Previous studies reported that plasma treatment of wound surfaces caused no visible or microscopic damage to accelerate wound healing [21,22]. Bender and colleagues tested plasma treatment by the hen's egg test to determine the irritation potential of plasma and found partially or completely reversible changes depending on the intensity of the irritation [21]. In an animal model, Ermolaeva et al. [23] showed that APPJ treatment significantly reduced the pathogenic bacterial load on the wound surface in a superficial slash wound defect and increased the wound closure rate. However, Nastuta et al. [24] found that He-APPJ treatment accelerated skin re-epithelization, whereas the superficial dermis recovered slowly. Therefore, the response to He-APPJ treatment at the bone tissue level is unclear.

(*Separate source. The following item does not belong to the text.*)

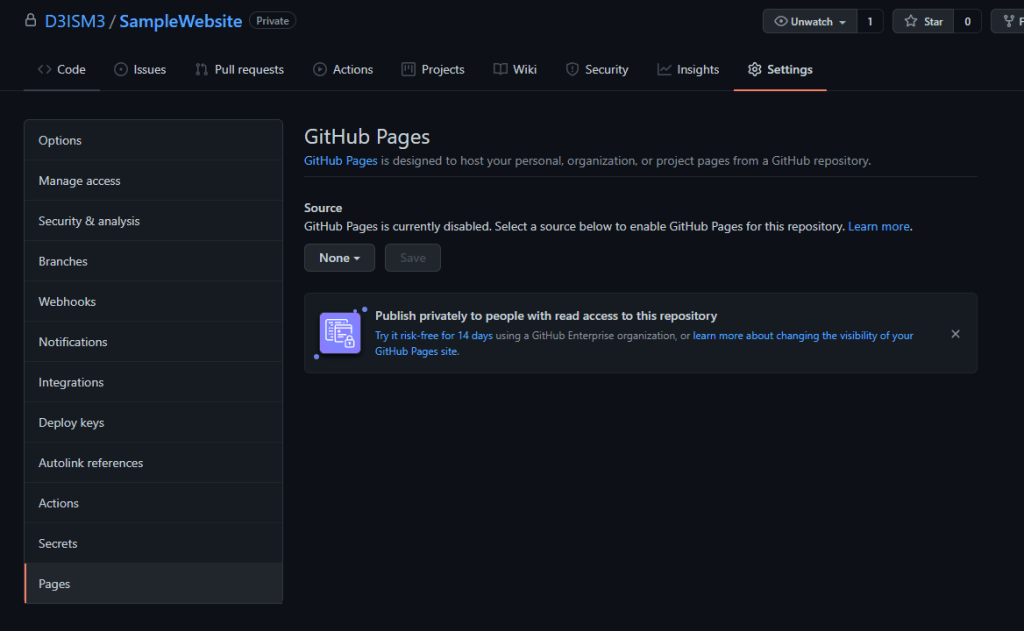Open Try it risk-free for 14 days link
Viewport: 1024px width, 631px height.
click(x=434, y=336)
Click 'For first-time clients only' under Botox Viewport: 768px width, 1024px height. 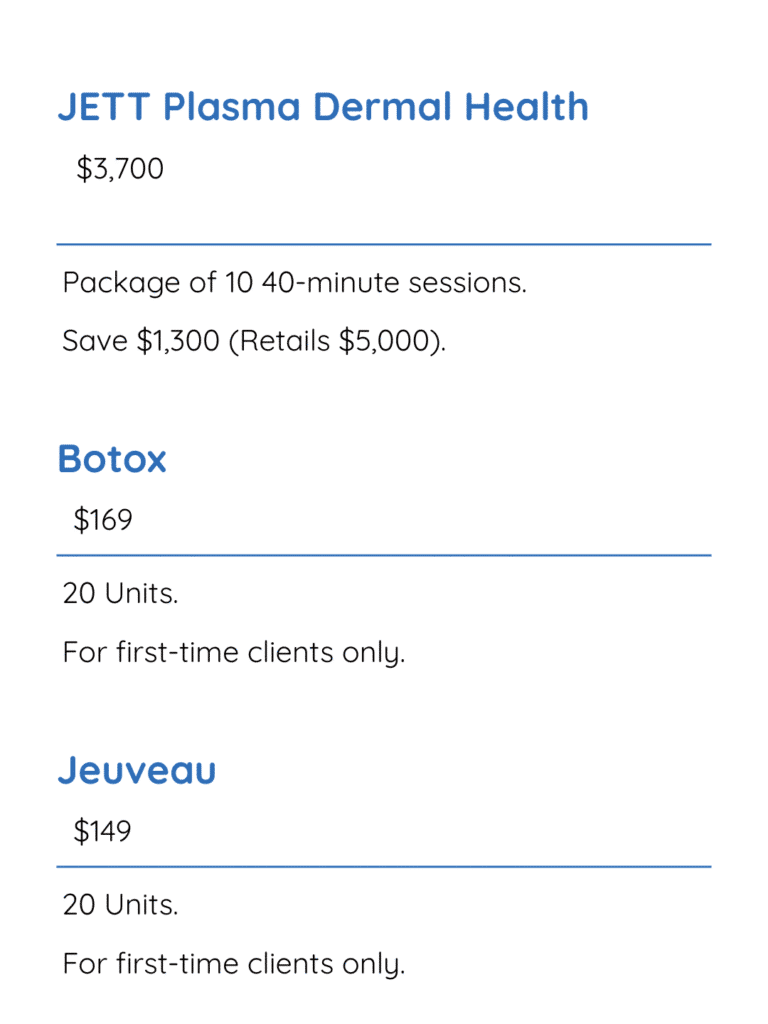234,653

Shashurin et al. [25] suggested a classification scheme for plasma jet treatment according to the cellular response (intense, medium, or mild): intense treatment results in direct contact between the plasma jet and cells by displacing the culture medium from the point of exposure to the plasma jet, leading to cell death; medium treatment induces detachment of cells from the extracellular matrix, because the cell culture medium forms an interface between the cells and the plasma jet; and mild treatment causes a modest cellular response with no detachment. According to this classification, He-APPJ produced medium-level cellular changes when the He-APPJ treatment time was 3 minutes or less. Similarly, previous studies also showed immediate cell detachment after plasma treatment and successful reattachment after certain healing periods [26]. Regarding the mechanism of cell detachment, Xu and colleagues [27] recently showed a correlation between the presence of hydroxyl radicals in the gas phase of the plasma and the cell detachment area.

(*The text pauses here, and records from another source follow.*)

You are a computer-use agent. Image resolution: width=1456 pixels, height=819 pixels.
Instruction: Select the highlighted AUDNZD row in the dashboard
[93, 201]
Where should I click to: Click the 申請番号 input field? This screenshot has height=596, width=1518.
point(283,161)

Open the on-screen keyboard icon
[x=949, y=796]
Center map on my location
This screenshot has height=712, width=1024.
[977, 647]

Unlike osteoblasts, the proliferation of gingival fibroblasts treated with He-APPJ for 5 minutes was not recovered. Some studies have referred to this continuous cell detachment after plasma radiation exposure as “delayed cell detachment” [28,29]. The continuous loss of cells is not due to reversible cell detachment, but to the apoptotic behavior of the cells after plasma treatment. The mechanism of delayed cell detachment involves the reaction of intracellular reactive oxygen species with cell adhesion molecules [28,30]. Others have suggested that delayed cell detachment is related to the desiccation of cells from the blowing gas during APPJ treatment [19,25]. According to Kieft et al. [26], the mammalian cell reactions to plasma are cell detachment, apoptosis, and cell necrosis. In several studies, cells were not detached, but necrotized under high-power plasma treatment [26,30]. That is, the response of gingival fibroblasts in the 5-minute treatment group was related to the exposure time, the distance from the cells to the plasma tip, and the thickness of the medium covering the cells, not to the He-APPJ generation setting [5].

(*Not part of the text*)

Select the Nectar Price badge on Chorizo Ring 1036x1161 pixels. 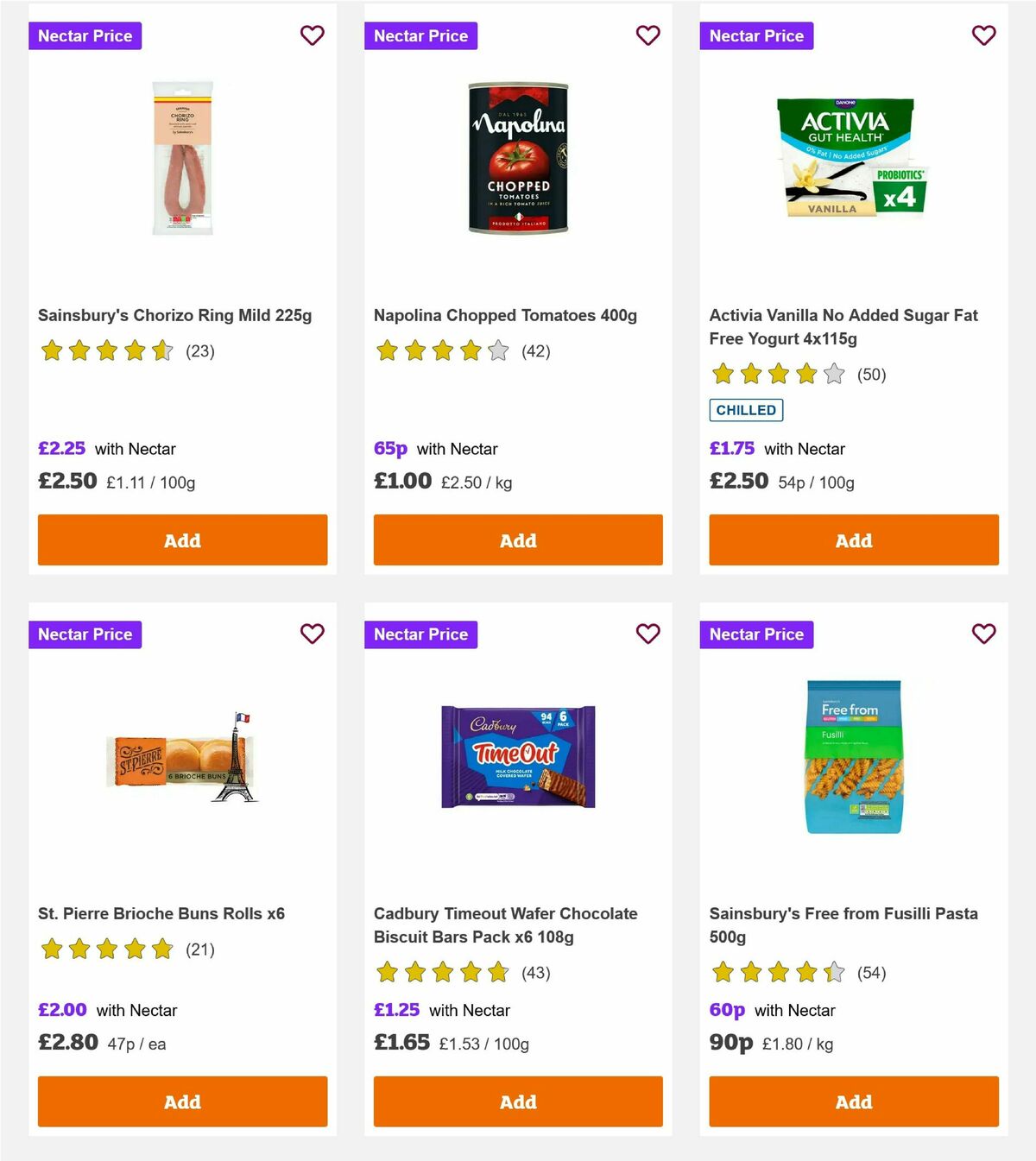pos(85,35)
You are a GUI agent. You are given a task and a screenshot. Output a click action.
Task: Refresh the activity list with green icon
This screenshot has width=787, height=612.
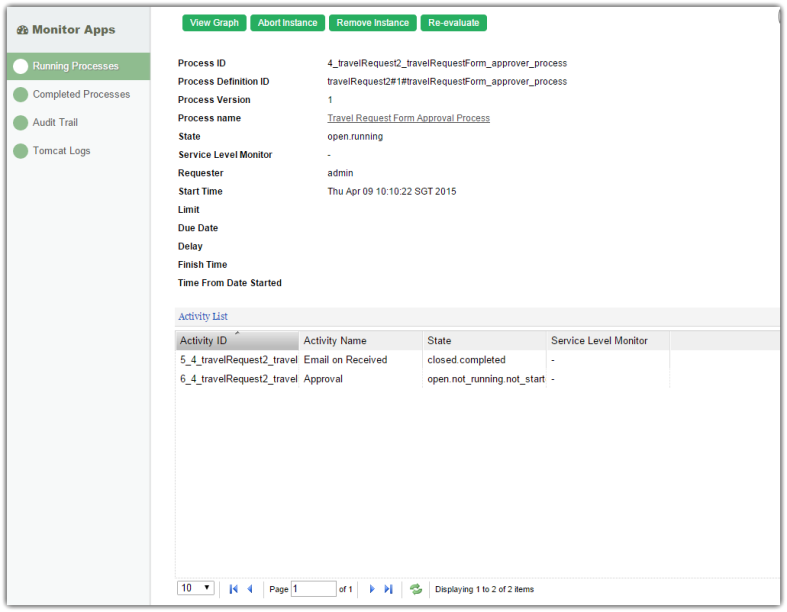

In the current study, osteoblasts completely recovered in the 5-minute treatment group, which was similar to the results reported by Canal et al. [20]. That group applied these settings for bone cancer therapy and demonstrated plasma-induced selective bone cell death [20]. Interestingly, both osteoblasts and osteosarcoma cells exhibited slowed proliferation at the time of He-APPJ treatment, but osteosarcoma cells did not recover after 72 hours of culture, while the viability of osteoblasts was unaffected. However, the osteogenic activity of osteoblasts was significantly affected by He-APPJ treatment in the 5-minute treatment group. He-APPJ treatment for more than 5 minutes might cause permanent damage to cells and fail to enhance osteogenic activity. One of the possible mechanisms of this damage is desiccation of cells during plasma treatment, as mentioned above. Desiccation of specimens was unavoidable during plasma treatment, especially when plasma exposure lasted for more than 5 minutes.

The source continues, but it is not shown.